A síndrome metabólica (também conhecida como síndrome X) é o nome que se dá ao conjunto de alterações orgânicas que são resultantes de uma ação ineficiente do hormônio insulina, conhecida como resistência à insulina. Este hormônio é fundamental não só para o controle das taxas de glicose no sangue, mas também apresenta inúmeras funções no fígado, tecido gorduroso, rins e mesmo nos vasos sanguíneos.

Qual a relação entre a resistência à insulina e a síndrome metabólica?

A resistência à ação da insulina ocorre quando concentrações fisiológicas deste hormônio produzem uma ação biológica considerada como insuficiente, podendo mesmo gerar uma elevação dos seus níveis circulantes na tentativa de compensar essa ação inadequada. Essa resistência à insulina está correlacionada a distúrbios metabólicos na manutenção das taxas de glicose, de triglicérides e frações do colesterol e também na pressão arterial sistêmica. As alterações resultantes dessa resistência à insulina são responsáveis pela síndrome metabólica, sendo muito freqüente a associação com diabetes tipo 2, obesidade especialmente do tipo abdominal (visceral), hipertensão arterial e elevação dos triglicérides com redução do chamado "bom" colesterol, o HDL.

Qual o prejuízo para a saúde em quem é portador da síndrome metabólica?

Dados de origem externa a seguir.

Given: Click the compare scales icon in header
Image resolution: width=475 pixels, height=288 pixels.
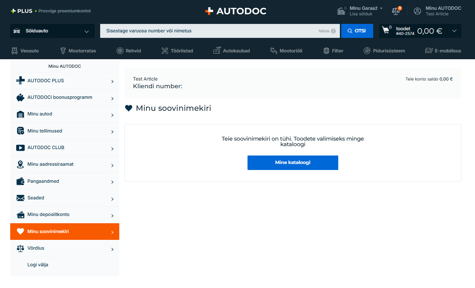Looking at the screenshot, I should click(x=396, y=11).
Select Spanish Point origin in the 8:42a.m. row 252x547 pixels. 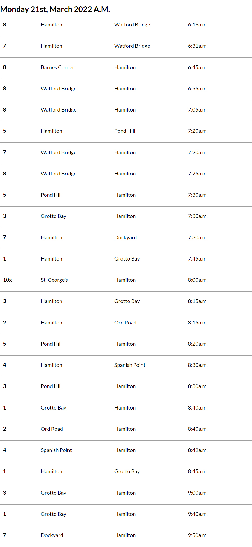[56, 450]
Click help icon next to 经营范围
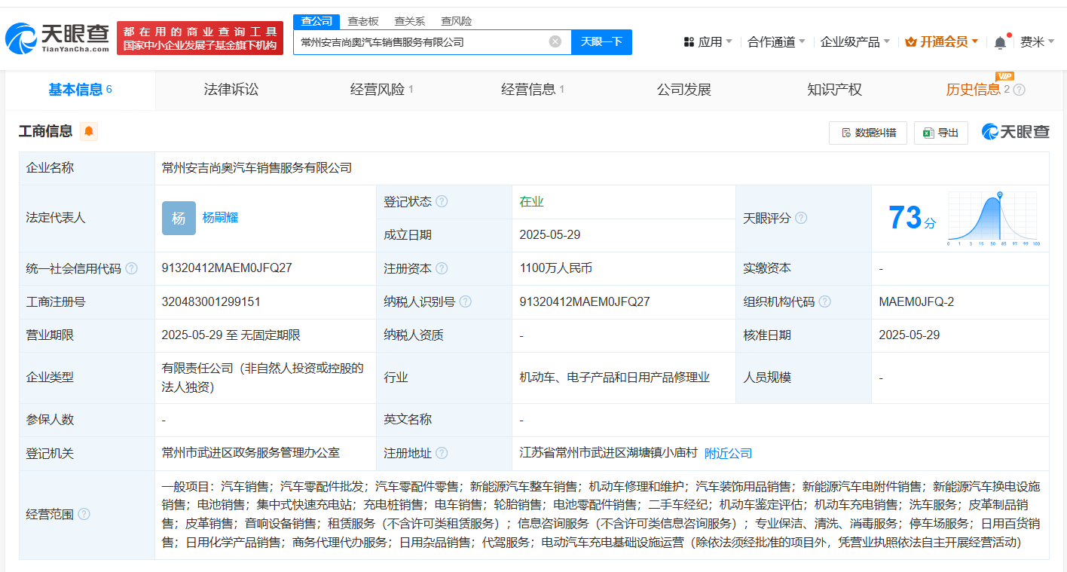 (x=84, y=514)
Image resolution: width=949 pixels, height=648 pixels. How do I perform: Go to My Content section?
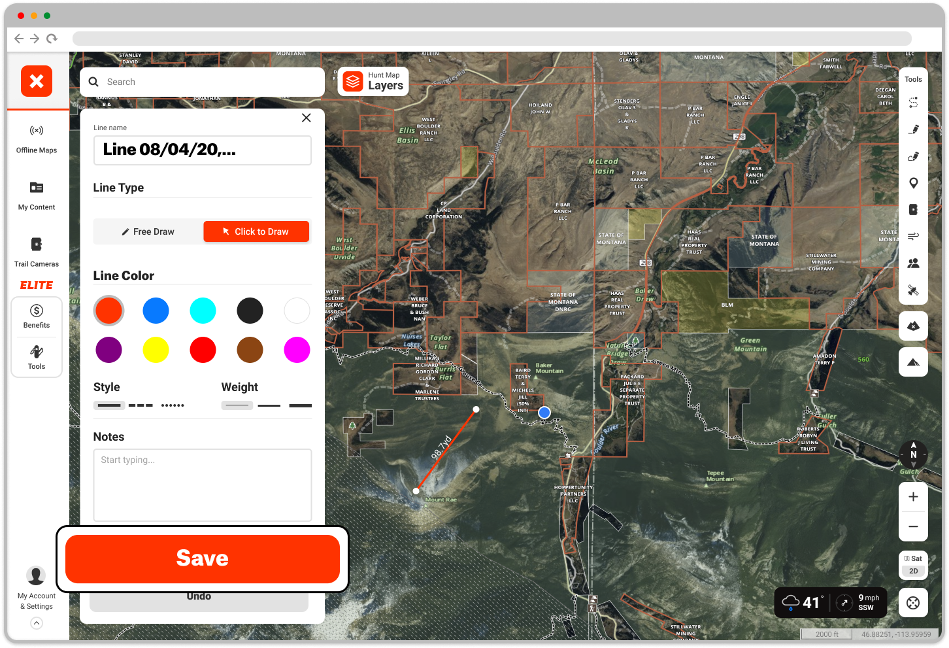(x=37, y=196)
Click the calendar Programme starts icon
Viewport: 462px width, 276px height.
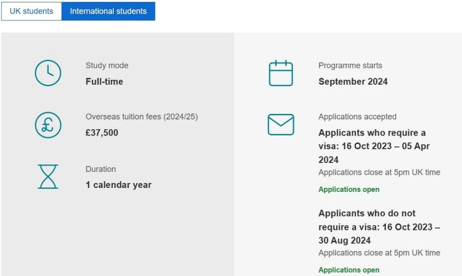coord(281,73)
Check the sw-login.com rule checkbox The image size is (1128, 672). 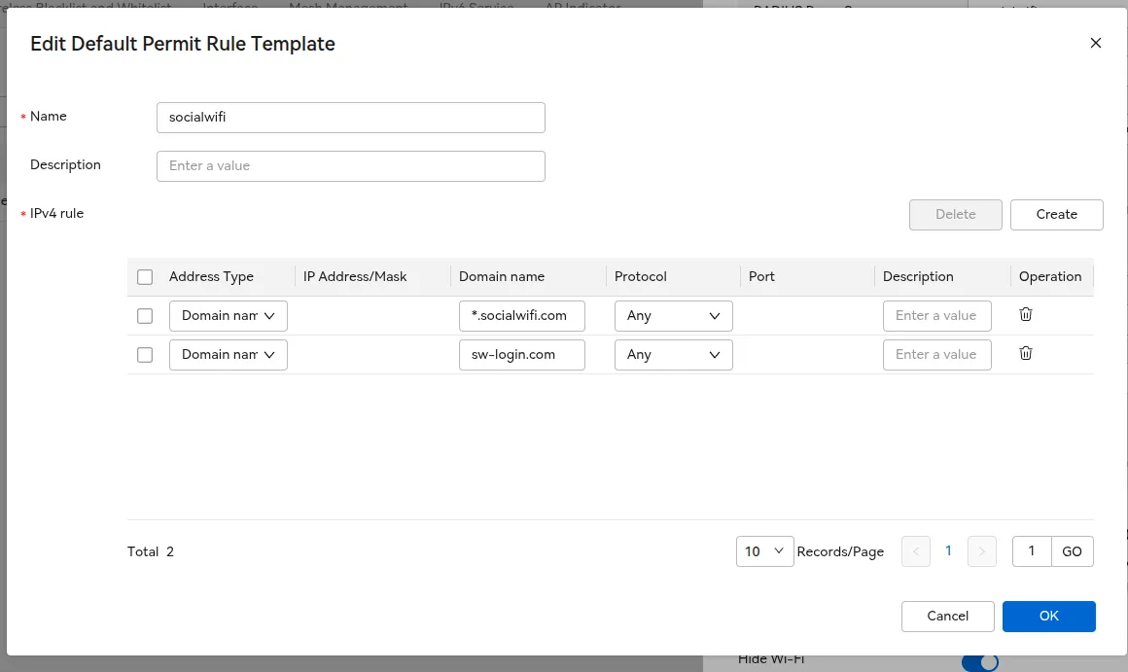145,355
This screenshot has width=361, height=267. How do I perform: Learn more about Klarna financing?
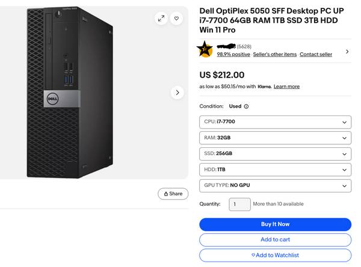(286, 87)
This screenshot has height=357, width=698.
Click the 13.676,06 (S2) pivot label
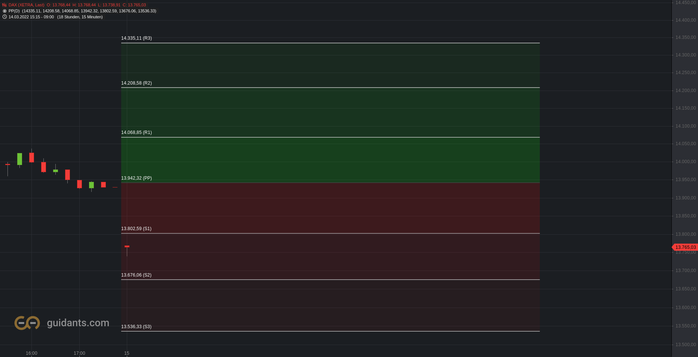136,275
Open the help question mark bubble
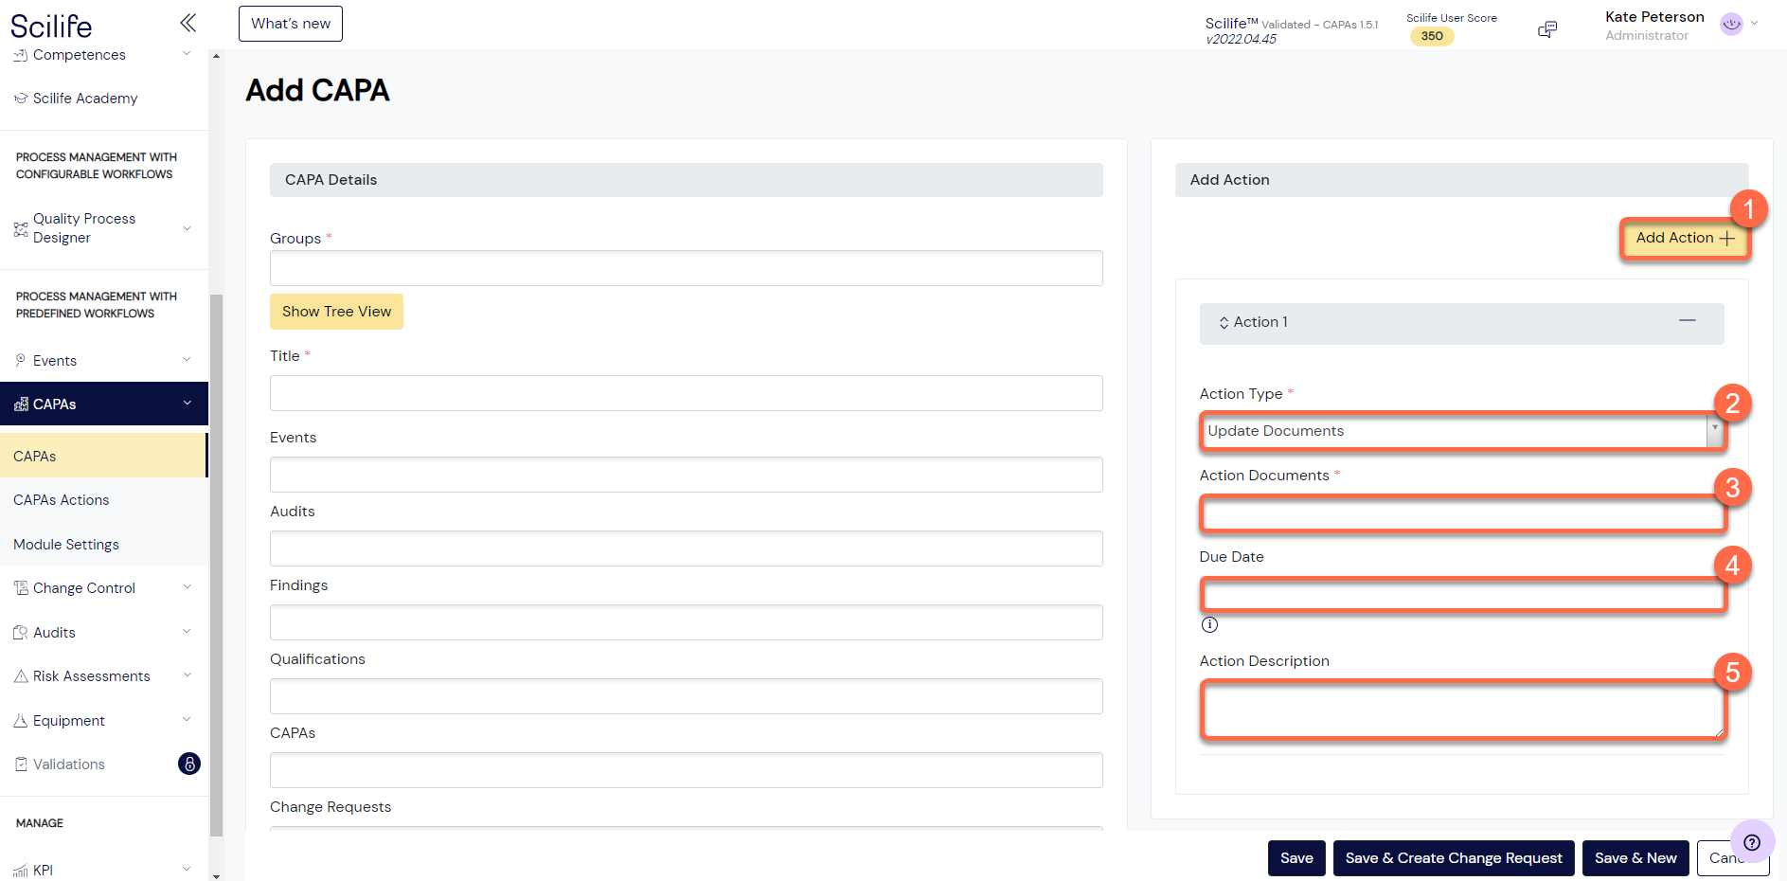The height and width of the screenshot is (881, 1787). 1751,841
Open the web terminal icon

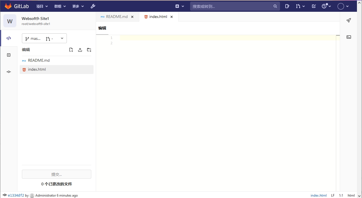point(349,37)
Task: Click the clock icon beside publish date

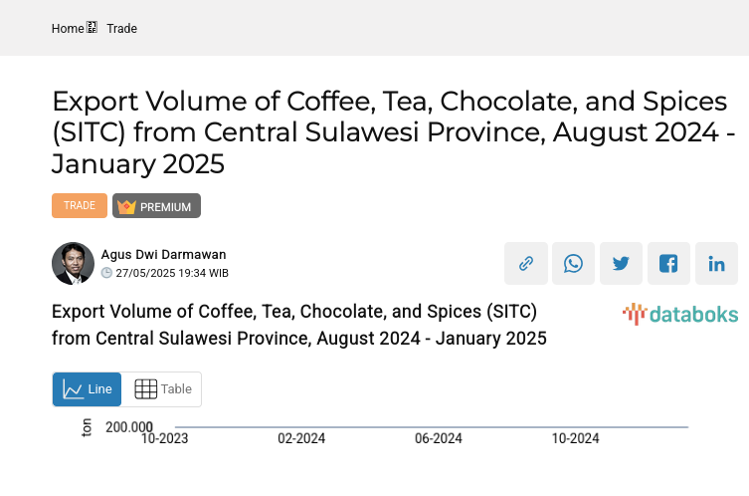Action: point(107,273)
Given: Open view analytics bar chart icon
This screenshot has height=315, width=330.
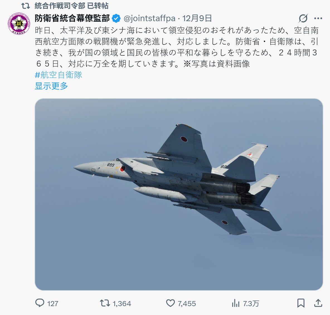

Além de estar associada a diabetes tipo 2, hipertensão arterial, obesidade e elevação do colesterol, estudos epidemiológicos sugerem que a resistência à insulina e os distúrbios associados estão diretamente relacionados ao desenvolvimento de arteriosclerose e doença cardiovascular (infarto do miocárdio). Apenas como ilustração da magnitude do problema, estima-se que nos Estados Unidos, a síndrome metabólica atinja cerca de 24% da população adulta. Acredita-se que existam fatores genéticos de predisposição associados a uma mudança no estilo de vida com sedentarismo e excesso de ingestão calórica.

Como identificar alguém que seja portador da síndrome metabólica?

Existem algumas sugestões de sociedades médicas para detecção dos indivíduos portadores de síndrome metabólica. Por exemplo, um recente consenso (Adult Treatment Panel III, ATP III) sugere que os indivíduos portadores de três ou mais dos seguintes critérios devam ser considerados como portadores de síndrome metabólica:

1. Obesidade abdominal (visceral), medida ao nível do umbigo: circunferência cintura > 102 cm em homens e > 88 cm em mulheres;

2. Hipertrigliceridemia: > ou = 150 mg/dL;

3. HDL colesterol: < 40 mg/dL em homens e < 50 mg/dL em mulheres;

4. Hipertensão arterial sistêmica: > ou = 130/85 mmHg;

5. Glicemia de jejum: > ou = 110 mg/dL (recentemente, a Associação Americana de Diabetes sugeriu que os valores de normalidade para glicemia de jejum fossem reduzidos para, no máximo, 99 mg/dL, sendo possível que esse critério seja adotado também para síndrome metabólica em um próximo consenso da ATP III).

Outras sociedades médicas sugerem que também devam ser incluídos outros achados clínicos e laboratoriais para detecção da síndrome, como o IMC (índice de massa corporal) e nível de excreção urinária de albumina (microalbuminúria). Recentemente, níveis sanguíneos de ácido úrico, proteína C reativa e homocisteína, e mesmo de insulina de jejum, têm sido apontados como bons marcadores da síndrome em alguns estudos.

É possível evitar os malefícios da síndrome metabólica?

É importante salientar que boa parcela dos distúrbios clínicos que oferecem grande risco cardiovascular são modificáveis, propiciando a chance de reduzir de forma importante os malefícios da síndrome metabólica. A redução do peso corporal, a atividade física regular e, quando prescrito por um médico, medicações para controle do colesterol, da pressão arterial e das taxas de glicose são indicados nesses casos.